#### Instruction A
In the records, rewrite the lines starting with the line containing "Image resolution: width=918" and going on through the line containing "Action: [575, 19]", replacing "Limits" with "Advanced" and keeping everything else the same.

14. The judge recorded that the appellant appealed under the provisions of the Nationality, Immigration and Asylum Act 2002 against the respondent’s decision dated 28 February 2024 to refuse her protection claim made on 9 August 2022, such that ss30-30 of the Nationality and Borders Act 2022 applied and that the appeal was on asylum, protection and human rights grounds [1].
15. The following evidence is referred to in the judge’s decision:
Witness evidence:
The appellant’s evidence:
16. The judge heard evidence from the appellant, who adopted her witness statement and was cross-examined and answered questions from the Tribunal [13]. The judge accepted her evidence “that she grew up in Afghanistan, lived in Moscow for 13 years and then moved to India” and noted that the Home Office representative had “not put to the appellant in cross-examination that she was not telling the truth about having lived in Moscow for that period” [30]. The judge recorded that the appellant was asked in cross-examination whether she went to Ireland before entering the United Kingdom and her answer had been the same as in her witness statement, namely she did not know; she had been taken by air to an unknown country [23]. The judge recorded that the appellant was asked in cross-examination why she did not apply for a replacement Indian passport and she replied, “I didn’t have the passport at all with me. It was taken from me by the agent long ago” [26].

#### Instruction B
List every country named in the excerpt.

(Records from a pointing dataset)
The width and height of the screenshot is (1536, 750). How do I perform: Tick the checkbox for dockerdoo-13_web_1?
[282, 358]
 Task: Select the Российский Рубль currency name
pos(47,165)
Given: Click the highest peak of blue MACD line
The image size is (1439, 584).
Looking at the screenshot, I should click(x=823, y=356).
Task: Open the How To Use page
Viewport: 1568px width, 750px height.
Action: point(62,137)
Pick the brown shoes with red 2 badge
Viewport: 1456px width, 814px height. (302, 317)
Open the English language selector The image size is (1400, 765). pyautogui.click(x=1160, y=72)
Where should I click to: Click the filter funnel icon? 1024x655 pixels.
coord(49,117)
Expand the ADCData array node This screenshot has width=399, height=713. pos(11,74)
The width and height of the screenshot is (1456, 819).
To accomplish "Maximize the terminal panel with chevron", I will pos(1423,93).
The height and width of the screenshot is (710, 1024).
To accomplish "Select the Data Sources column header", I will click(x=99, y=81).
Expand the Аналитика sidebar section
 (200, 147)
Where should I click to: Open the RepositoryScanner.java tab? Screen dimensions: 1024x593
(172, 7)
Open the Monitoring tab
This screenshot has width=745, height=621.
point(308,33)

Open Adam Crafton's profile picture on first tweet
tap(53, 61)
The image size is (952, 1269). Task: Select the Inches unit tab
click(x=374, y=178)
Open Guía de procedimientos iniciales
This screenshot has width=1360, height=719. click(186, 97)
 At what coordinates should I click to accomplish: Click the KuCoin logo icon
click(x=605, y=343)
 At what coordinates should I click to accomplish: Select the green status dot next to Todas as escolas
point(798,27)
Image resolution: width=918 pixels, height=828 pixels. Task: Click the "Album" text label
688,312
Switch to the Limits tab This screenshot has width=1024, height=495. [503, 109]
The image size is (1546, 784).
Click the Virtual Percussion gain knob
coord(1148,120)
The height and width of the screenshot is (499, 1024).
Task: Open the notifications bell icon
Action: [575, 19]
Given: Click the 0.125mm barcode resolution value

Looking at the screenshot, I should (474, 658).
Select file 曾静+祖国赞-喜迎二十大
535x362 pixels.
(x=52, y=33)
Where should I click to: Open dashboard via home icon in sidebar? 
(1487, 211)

#### Result A
Image resolution: width=918 pixels, height=828 pixels. Task: Click the "Album" text label
688,312
Switch to the Advanced tab This screenshot has width=1024, height=495. [503, 109]
The image size is (1546, 784).
Click the Virtual Percussion gain knob
coord(1148,120)
The height and width of the screenshot is (499, 1024).
Task: Open the notifications bell icon
Action: [575, 19]

#### Result B
Afghanistan, India, Ireland, the United Kingdom